Mortgage lenders that service home loans have their own take on the financial, mortgage and credit crisis and have their own problems also.
Q: I think you should consider the cost incurred in servicing delinquent loans before declaring that lenders profit from servicing them.
Most servicers of mortgage loans must remit payments to the investor in a specified time regardless if the borrower made the payment. Servicers are required by the servicing agreement to treat delinquent mortgages in a specific manner. Certified mailing of notices of default, telephone contact, and drive-by property inspections are just a few of the additional tasks a servicer may be contractually obligated to perform.
Since these attritional tasks require additional personal to accomplish, the servicer incurs additional direct cost in addition to the cost of making the principal and interest payments as well as tax and insurance payments as specified in the servicing agreement.
All in all, servicers would much rather have every borrower pay on time and not be required to take extraordinary measures to collect or foreclose on a borrower.
A: Thank you for your comment. We have received comments like yours in the past, but we still don’t understand why servicers are still understaffed, lose paperwork, and fail to provide customer service to their borrowers that are attempting to refinance or modify their loans with those lenders.
In today’s mail, we received yet another complaint from a homeowner of not being able to get her lender’s designated contact person (a big national bank) to return her call for most of last year, despite having a court order to do so.

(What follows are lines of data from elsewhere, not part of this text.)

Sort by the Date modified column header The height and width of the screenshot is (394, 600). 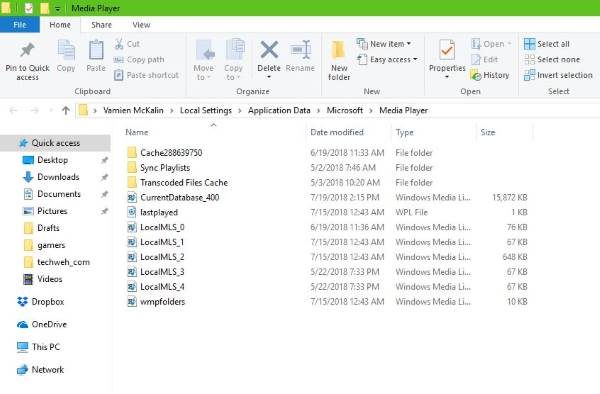(x=337, y=132)
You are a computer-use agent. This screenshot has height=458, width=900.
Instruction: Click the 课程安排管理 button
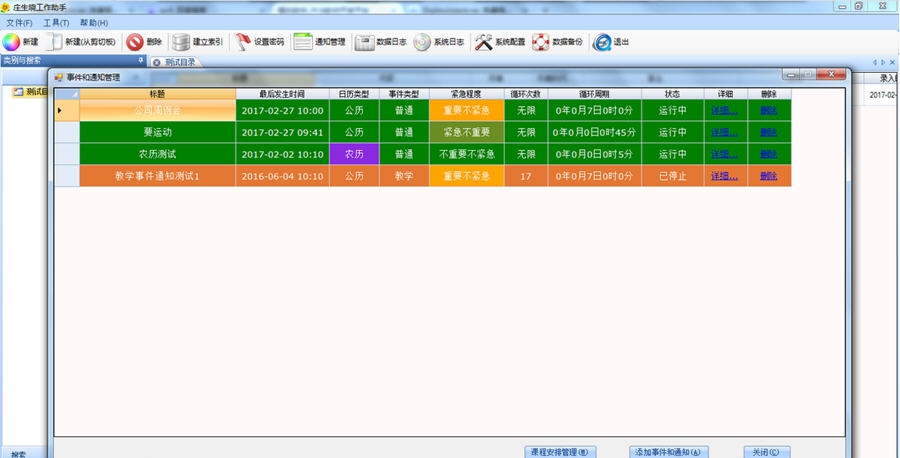click(563, 451)
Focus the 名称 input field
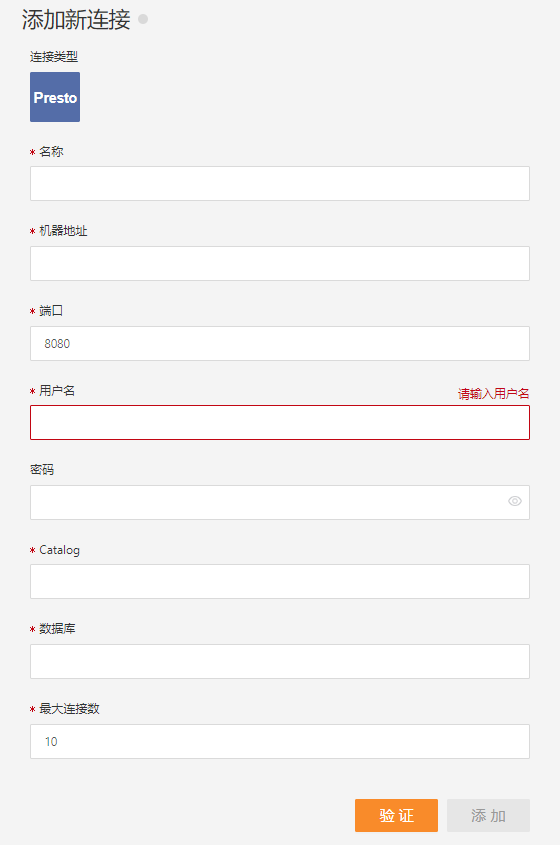Image resolution: width=560 pixels, height=845 pixels. coord(280,184)
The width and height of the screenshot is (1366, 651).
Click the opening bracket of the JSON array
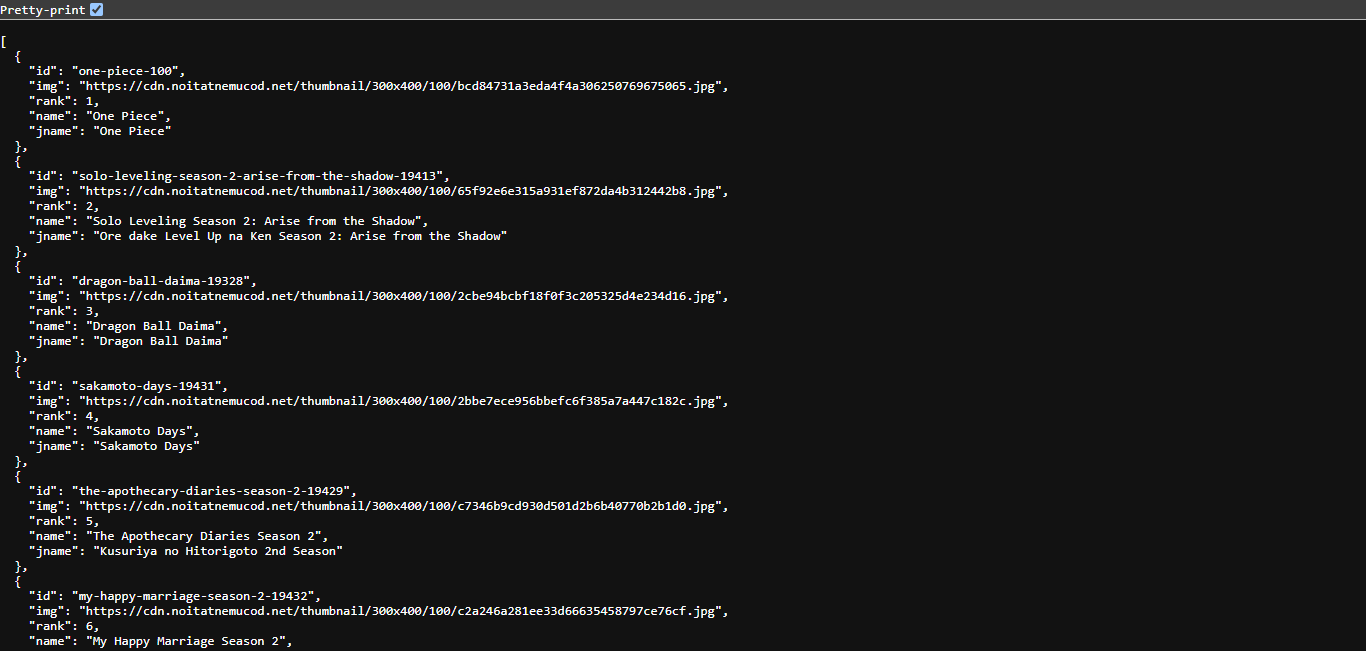pyautogui.click(x=4, y=41)
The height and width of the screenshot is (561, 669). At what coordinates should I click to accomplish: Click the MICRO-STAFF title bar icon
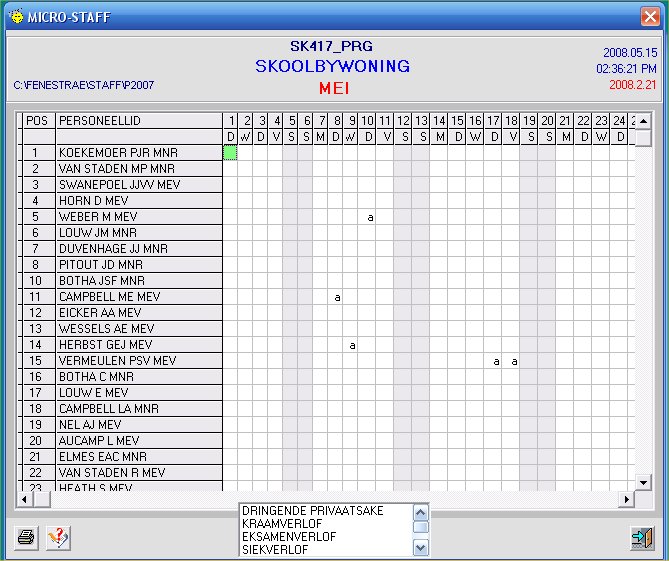point(15,16)
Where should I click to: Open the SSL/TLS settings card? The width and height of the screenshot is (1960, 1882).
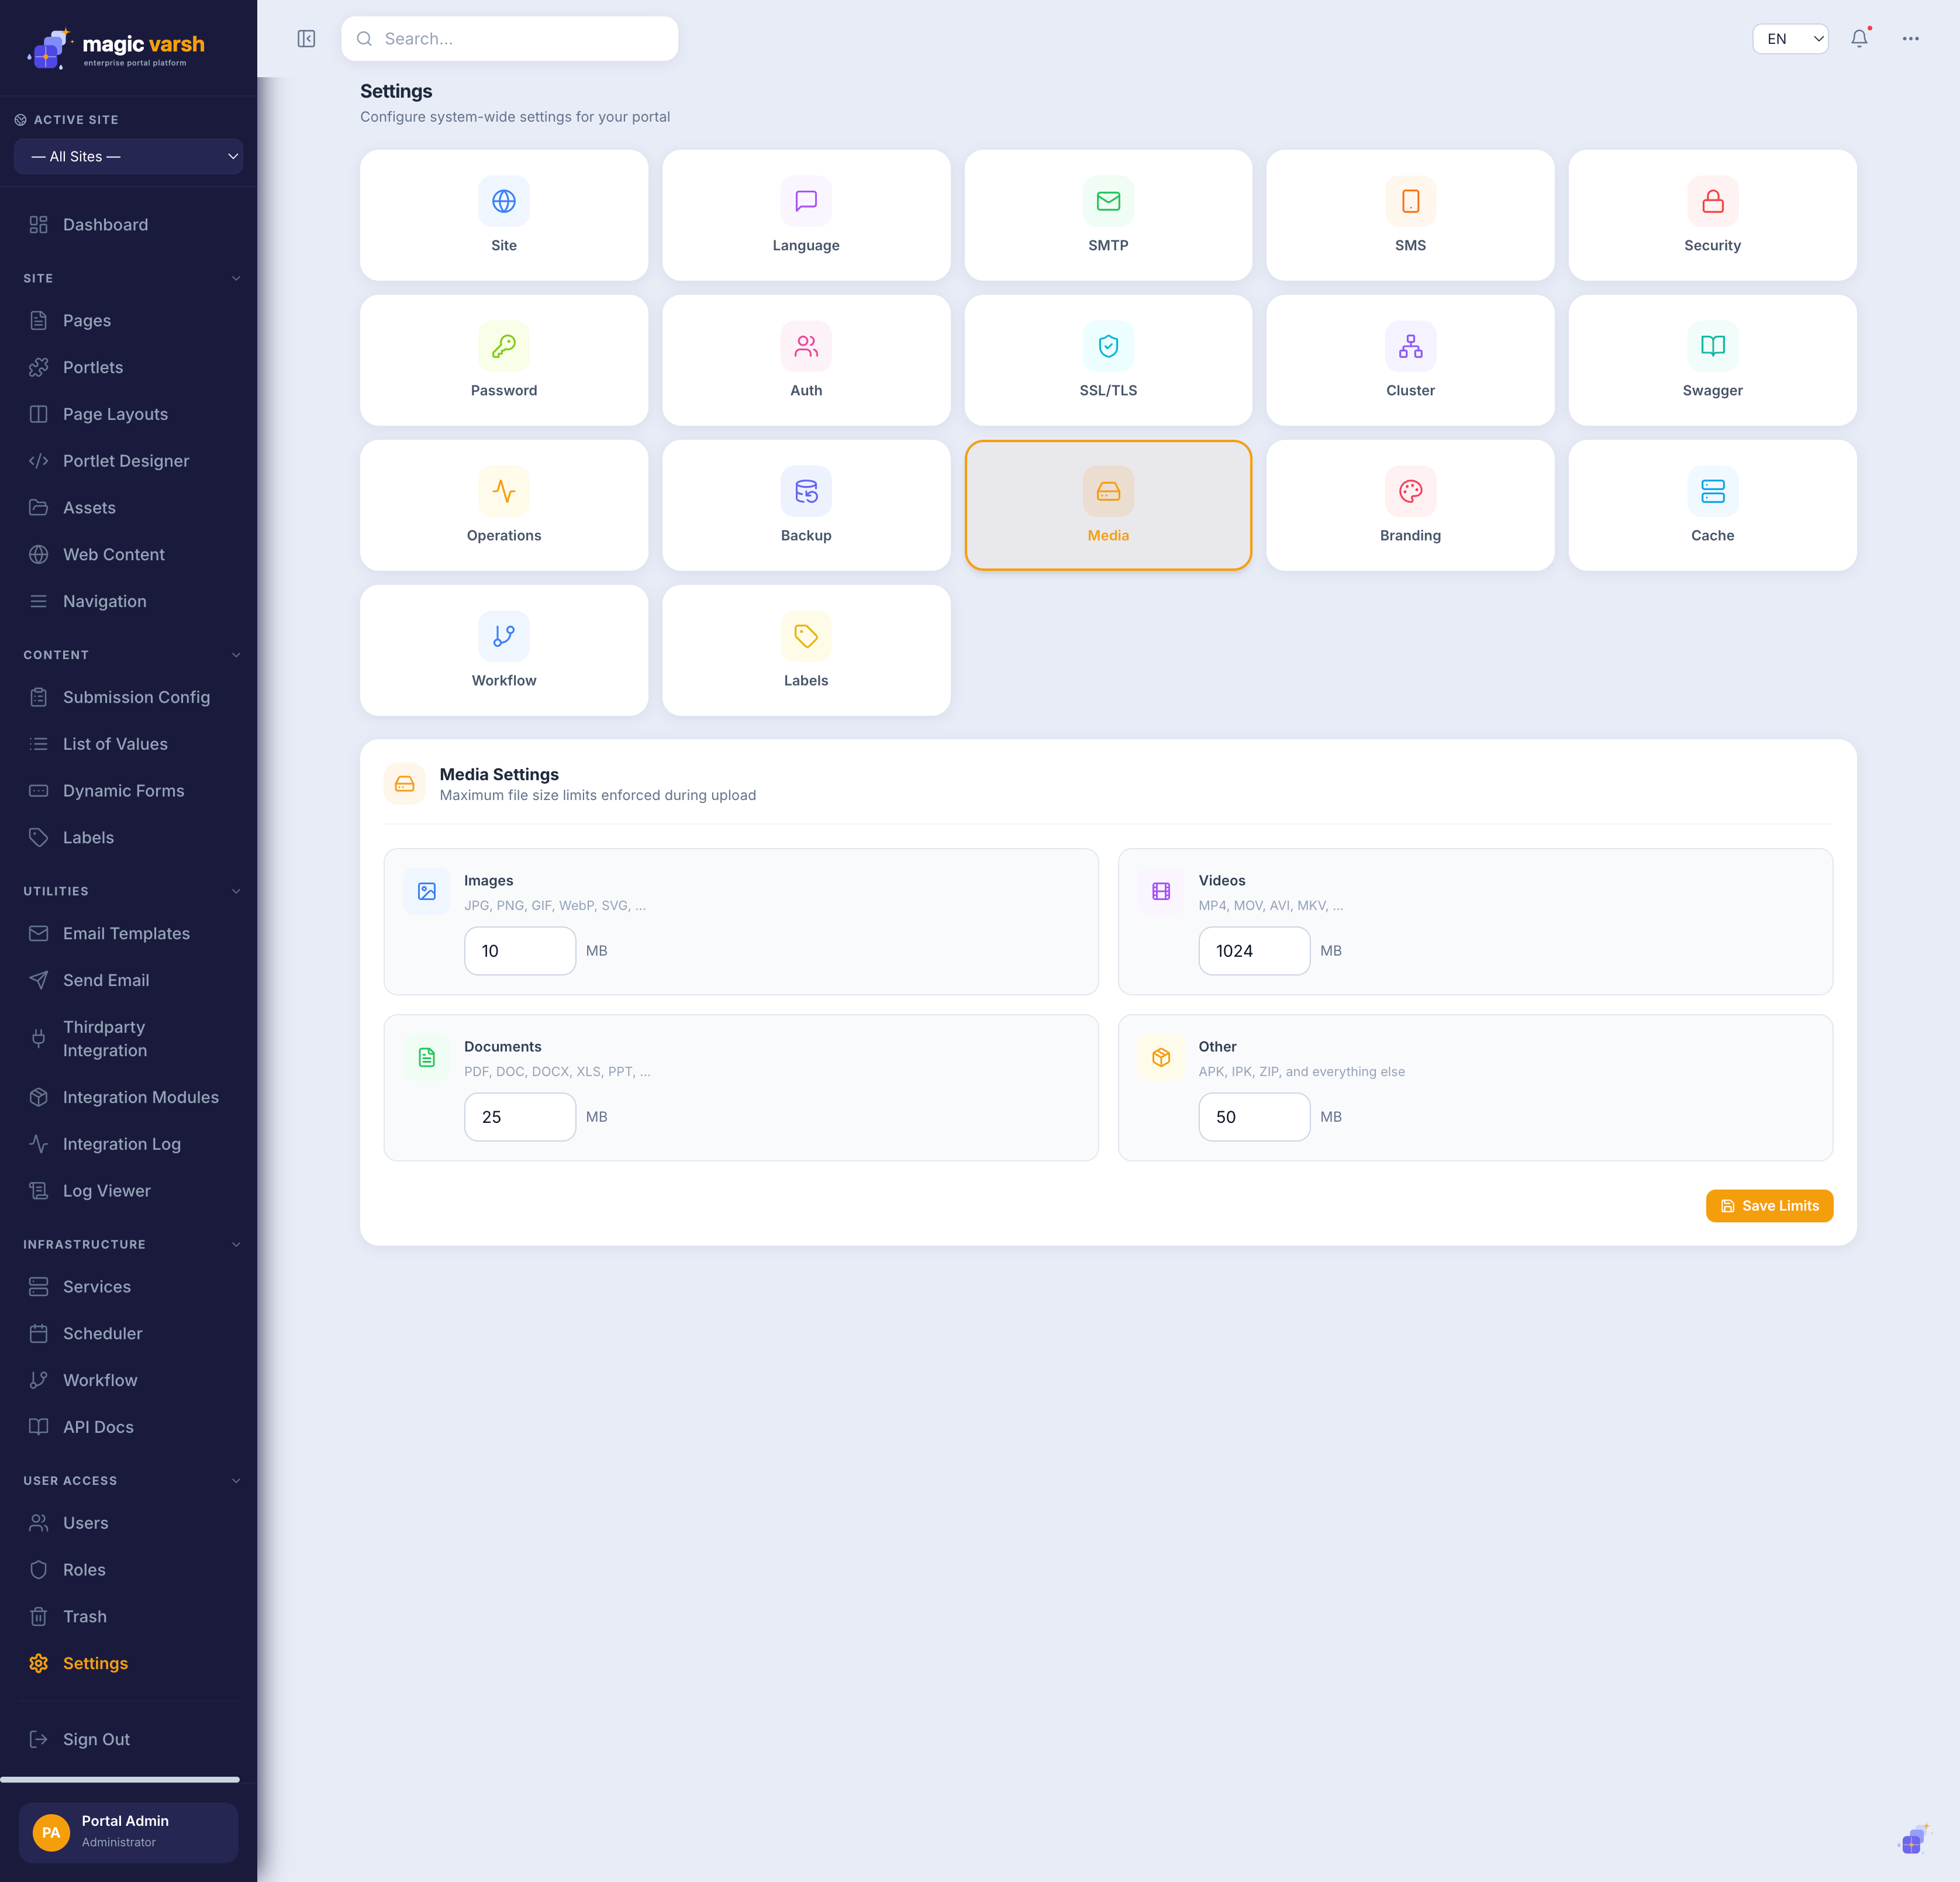point(1108,360)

It would seem from your comment that servicers must be going broke based on the large number of foreclosures and other problem loans that are out there. However, many servicers are part of large banks that are the same banks reporting large profits over the last couple of years. Those same banks may have received government funds during the height of the financial crisis and are, in many instances, the same institutions that outsourced much of the foreclosure process to companies that have now been found to have had severe problems in the manner in which they process the paperwork in those files.
If you are correct in your assumption that servicers don’t make much money handling their loan files, it would seem that the servicers would be up in arms trying to get rid of their servicing arms or trying to get the investors to pay more for their services. The public has not heard that story from the servicers. Instead, we hear about multi-million dollar settlements with federal officials that acknowledge this sort of behavior and how well the banks seem to be doing.
There is a disconnect with the manner in which you relate how servicers work within their industry and the information that seems to come out from those same institutions.
Yes, everybody would be better off if all borrowers made their payments on time, but the financial disaster that occurred during the last decade has eliminated that possibility for millions of Americans. So the question now is will the servicers come to the plate and actually work with their borrowers to get their loans modified or refinanced?
Some mortgage and loan servicers are better than others. In a free market, borrowers would try to fire their servicers and have better servicers handle their loans. Or, if the investors had their say, wouldn’t the investors fire those same servicers if they were handling the servicing of their loans poorly?
We’re kind of skeptical about the information provided by mortgage and loan servicers these days. On the one side those same institutions show that they are profitable, yet on the other hand it almost seems from your letter that those same servicers are between a rock and a hard place between defaulting borrowers and investors looking for their proceeds from the loans they hold.
We welcome information from the servicers on where things actually stand almost four years after the crash.